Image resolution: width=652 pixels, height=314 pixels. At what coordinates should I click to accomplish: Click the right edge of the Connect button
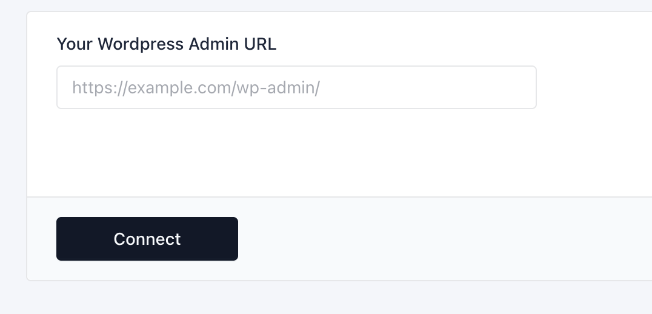click(x=233, y=239)
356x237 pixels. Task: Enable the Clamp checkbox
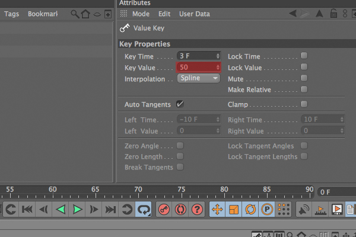point(304,104)
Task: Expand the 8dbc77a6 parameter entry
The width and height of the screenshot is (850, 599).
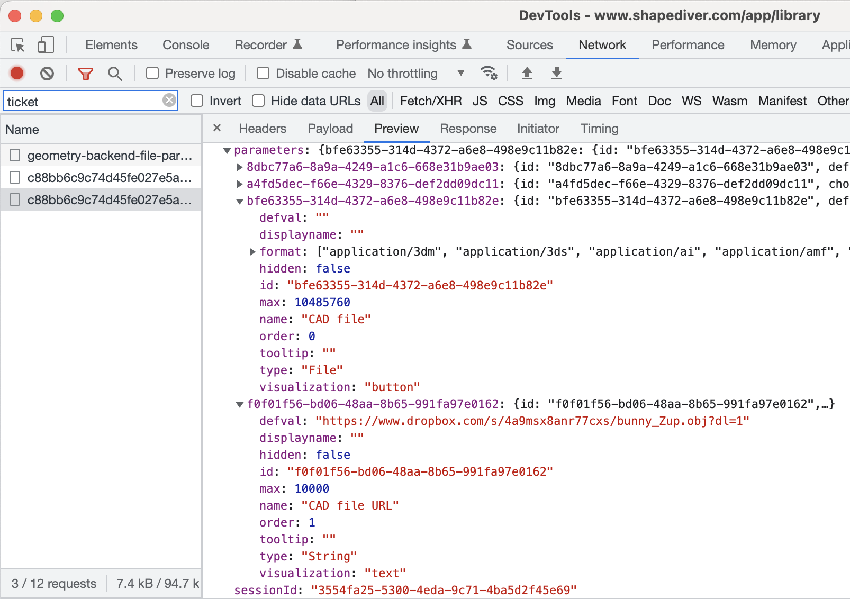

§

**WHAT THIS TASK INVOLVES:** Reproduce the lines of the listing exactly, starting at the one that contains "Task: Expand the 8dbc77a6 parameter entry" and continuing through the final line, but leave out the pictures.

**WRITTEN SOLUTION:**
Task: Expand the 8dbc77a6 parameter entry
The width and height of the screenshot is (850, 599).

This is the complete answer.